Cardiac and stem cell-cocooned hybrid microspheres: A multi factorial design approach

Cell therapy is a promising approach for the treatment of patients suffering from myocardial infarction. Most recent therapies involve direct injection of cells into the damaged heart tissue to induce regeneration and help restore its functions, however, anoikis and the harsh environment at the sight of injection limit the therapeutic efficacy of current techniques. Biopolymeric microspheres such as alginate have been widely used for cells encapsulation and delivery for cell therapy applications. However, majority of these techniques are not standardized that is a big challenge for translation into clinically-relevant treatment options. In addition, purely-alginate base microspheres are limited by poor biodegradability and lack of strong interaction between the encapsulated cells and their surrounding alginate matrix. In this work, we have shown that the addition of type I collagen into alginate microspheres, systematically optimized by a multivariate experimental design, improves the biocompatibility of the microspheres towards induced pluripotent stem cells (iPS), cardiomyocytes, and blood outgrowth endothelial cells (BOEC), whilst improving diffusion between outside environment and the inner sphere. The addition of collagen allows for multiple routes for sphere degradation leading to potentially greater control over cell release once delivered.

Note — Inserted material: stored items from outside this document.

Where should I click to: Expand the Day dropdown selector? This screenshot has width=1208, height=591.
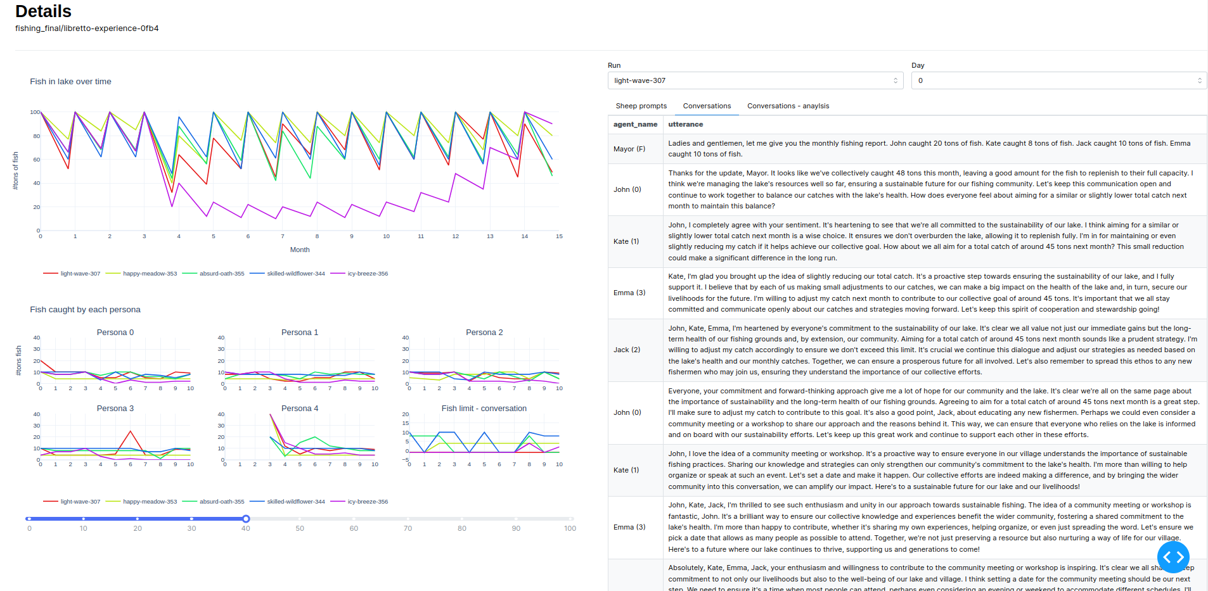pos(1058,80)
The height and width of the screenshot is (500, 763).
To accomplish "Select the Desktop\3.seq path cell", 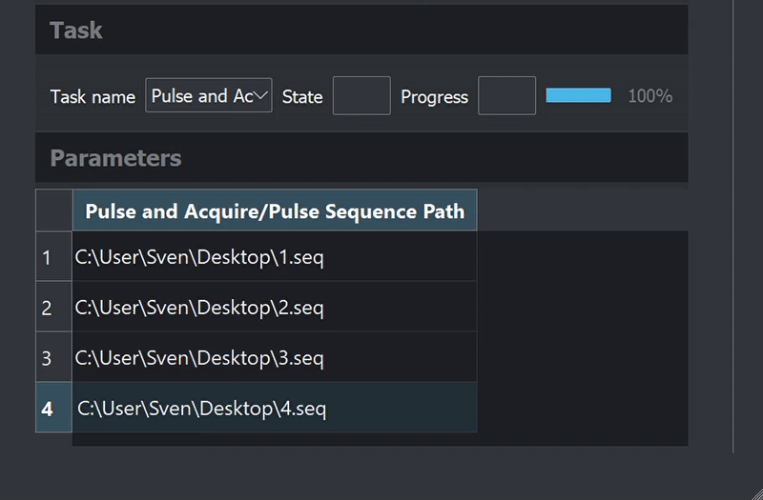I will point(275,358).
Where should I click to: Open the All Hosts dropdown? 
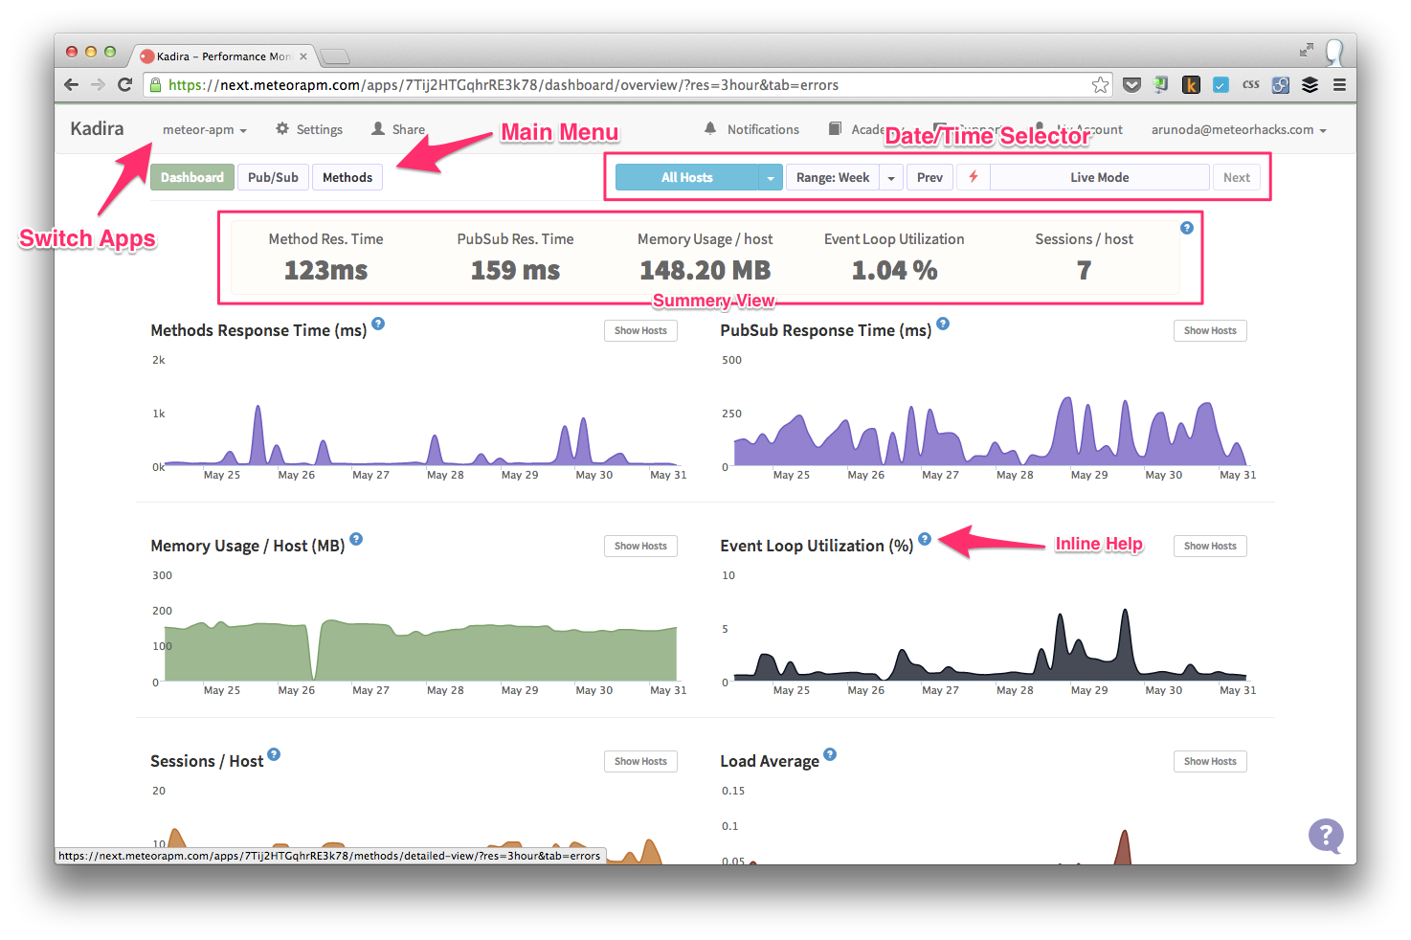click(770, 176)
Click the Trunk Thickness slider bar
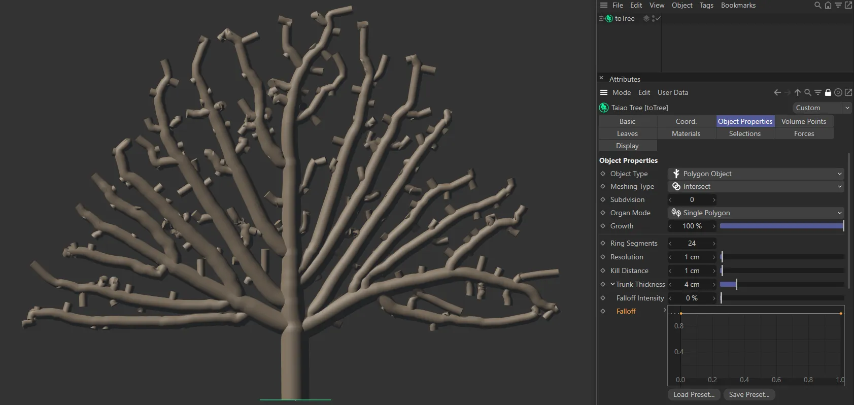The width and height of the screenshot is (854, 405). pos(781,284)
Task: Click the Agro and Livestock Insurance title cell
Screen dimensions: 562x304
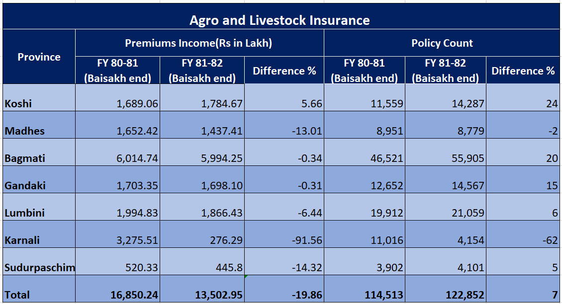Action: (280, 20)
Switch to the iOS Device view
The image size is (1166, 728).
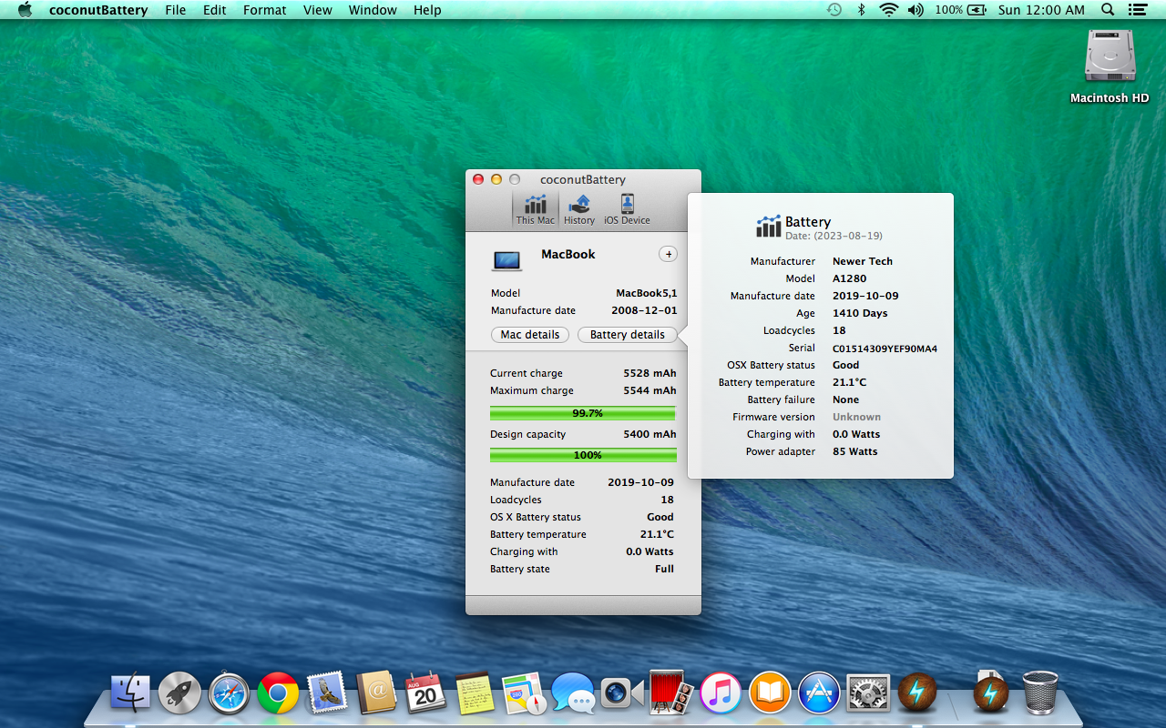tap(627, 209)
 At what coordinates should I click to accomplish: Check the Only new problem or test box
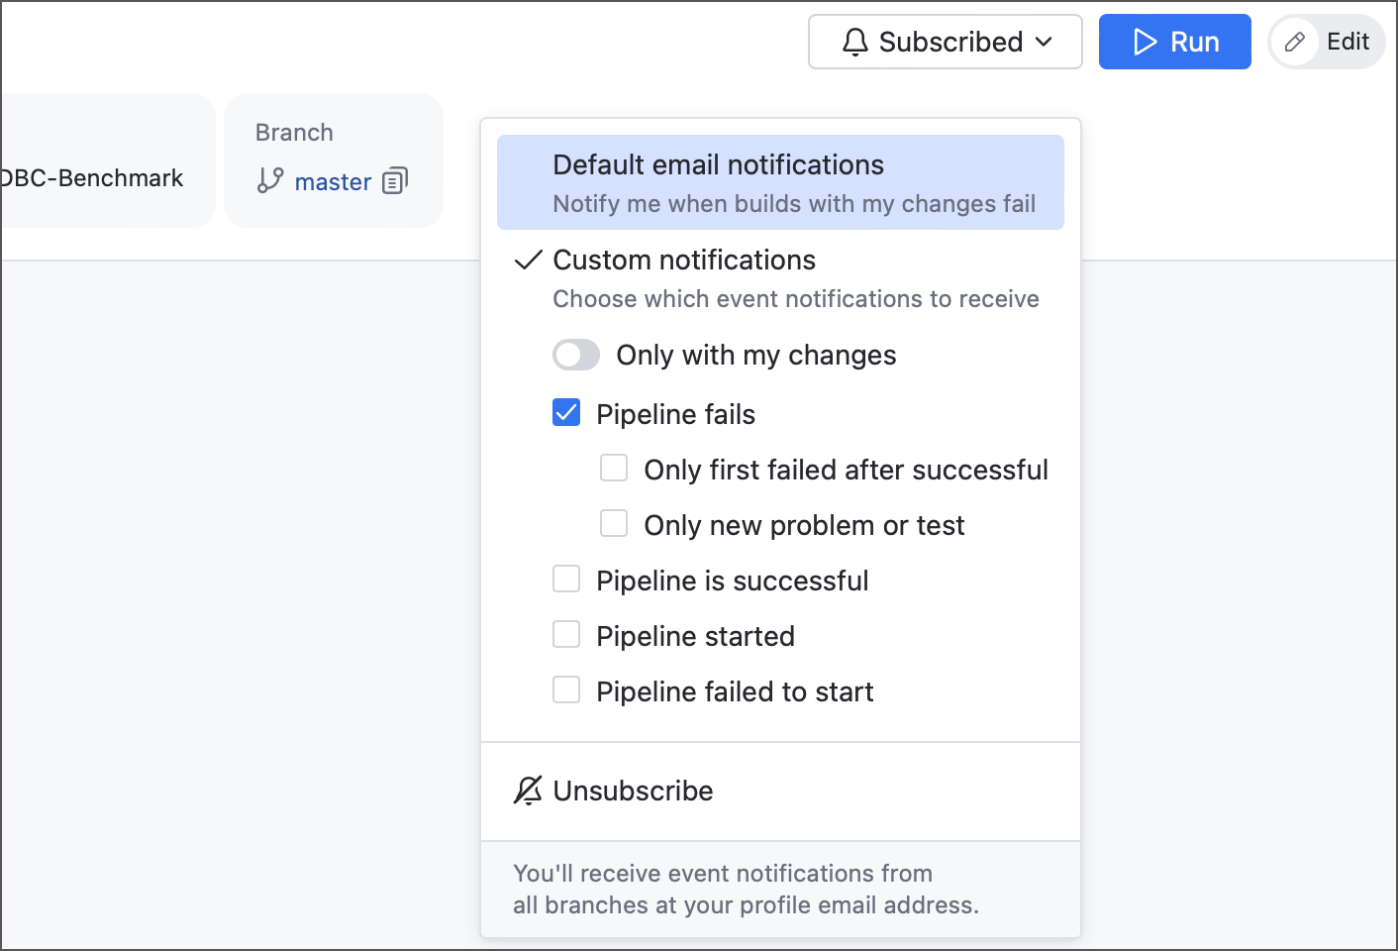click(x=614, y=523)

Mathematical models were developed and utilized to effectively evaluate and predict the influence of various factors such as polymer ratios, micronization air flow rate, and air-gap distance on spheres size and shape, which play a key role in cell viability, degradation rate of microspheres, as well as controlled production of the cell cocoons toward clinically-relevant cell therapies for treatment of myocardial infarction.